Neem alle gegevens hieronder letterlijk over, regel voor regel.

"""

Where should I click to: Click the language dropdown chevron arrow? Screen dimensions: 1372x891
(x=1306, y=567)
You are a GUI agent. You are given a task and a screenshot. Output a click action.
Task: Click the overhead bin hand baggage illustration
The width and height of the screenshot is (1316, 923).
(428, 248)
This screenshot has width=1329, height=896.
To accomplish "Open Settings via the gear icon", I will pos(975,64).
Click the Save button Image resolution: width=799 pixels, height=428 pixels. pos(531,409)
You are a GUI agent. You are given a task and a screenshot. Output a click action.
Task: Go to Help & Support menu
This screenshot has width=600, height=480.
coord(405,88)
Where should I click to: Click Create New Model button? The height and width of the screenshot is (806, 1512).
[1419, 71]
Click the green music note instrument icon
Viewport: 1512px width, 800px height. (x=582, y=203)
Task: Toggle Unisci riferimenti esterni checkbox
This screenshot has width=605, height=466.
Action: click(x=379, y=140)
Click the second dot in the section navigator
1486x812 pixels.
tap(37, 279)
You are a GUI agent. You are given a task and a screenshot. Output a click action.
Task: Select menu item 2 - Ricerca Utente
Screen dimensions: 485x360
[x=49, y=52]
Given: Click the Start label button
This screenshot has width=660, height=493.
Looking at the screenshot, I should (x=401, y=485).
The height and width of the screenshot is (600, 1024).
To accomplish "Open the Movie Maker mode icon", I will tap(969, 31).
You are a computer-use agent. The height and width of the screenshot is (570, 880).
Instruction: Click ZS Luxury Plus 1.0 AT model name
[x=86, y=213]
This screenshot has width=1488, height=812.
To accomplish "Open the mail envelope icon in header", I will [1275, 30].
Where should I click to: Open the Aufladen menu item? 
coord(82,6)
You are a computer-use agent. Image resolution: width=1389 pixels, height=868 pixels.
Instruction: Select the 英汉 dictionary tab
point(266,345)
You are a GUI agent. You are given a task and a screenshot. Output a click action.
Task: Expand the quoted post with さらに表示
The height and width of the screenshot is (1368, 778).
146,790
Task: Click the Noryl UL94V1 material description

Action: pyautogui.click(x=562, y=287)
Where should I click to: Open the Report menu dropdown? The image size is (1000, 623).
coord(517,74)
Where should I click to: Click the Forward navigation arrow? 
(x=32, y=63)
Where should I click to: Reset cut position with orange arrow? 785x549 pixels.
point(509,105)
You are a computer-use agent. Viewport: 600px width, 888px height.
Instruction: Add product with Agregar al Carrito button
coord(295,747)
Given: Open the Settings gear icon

"""

ANTWOORD →
Where should I click to: Click the language dropdown chevron arrow? Screen dimensions: 1372x891
(x=1306, y=567)
You are a GUI agent. You are given a task and a screenshot. Output a click action.
Task: Click the overhead bin hand baggage illustration
The width and height of the screenshot is (1316, 923).
(428, 248)
This screenshot has width=1329, height=896.
To accomplish "Open Settings via the gear icon", I will pos(975,64).
Click the Save button Image resolution: width=799 pixels, height=428 pixels. pos(531,409)
You are a GUI agent. You are given a task and a screenshot. Output a click action.
Task: Go to Help & Support menu
This screenshot has width=600, height=480.
coord(405,88)
Where should I click to: Click Create New Model button? The height and width of the screenshot is (806, 1512).
[1419, 71]
Click the green music note instrument icon
Viewport: 1512px width, 800px height. (x=582, y=203)
Task: Toggle Unisci riferimenti esterni checkbox
This screenshot has width=605, height=466.
Action: click(x=379, y=140)
Click the second dot in the section navigator
1486x812 pixels.
tap(37, 279)
You are a GUI agent. You are given a task and a screenshot. Output a click action.
Task: Select menu item 2 - Ricerca Utente
Screen dimensions: 485x360
[x=49, y=52]
Given: Click the Start label button
This screenshot has width=660, height=493.
Looking at the screenshot, I should (x=401, y=485).
The height and width of the screenshot is (600, 1024).
To accomplish "Open the Movie Maker mode icon", I will tap(969, 31).
You are a computer-use agent. The height and width of the screenshot is (570, 880).
Instruction: Click ZS Luxury Plus 1.0 AT model name
[x=86, y=213]
This screenshot has width=1488, height=812.
To accomplish "Open the mail envelope icon in header", I will [1275, 30].
Where should I click to: Open the Aufladen menu item? 
coord(82,6)
You are a computer-use agent. Image resolution: width=1389 pixels, height=868 pixels.
Instruction: Select the 英汉 dictionary tab
point(266,345)
You are a GUI agent. You are given a task and a screenshot. Output a click action.
Task: Expand the quoted post with さらに表示
The height and width of the screenshot is (1368, 778).
146,790
Task: Click the Noryl UL94V1 material description

Action: pyautogui.click(x=562, y=287)
Where should I click to: Open the Report menu dropdown? The image size is (1000, 623).
coord(517,74)
Where should I click to: Click the Forward navigation arrow? 
(x=32, y=63)
Where should I click to: Reset cut position with orange arrow? 785x549 pixels.
point(509,105)
You are a computer-use agent. Viewport: 600px width, 888px height.
Instruction: Add product with Agregar al Carrito button
coord(295,747)
Given: Open the Settings gear icon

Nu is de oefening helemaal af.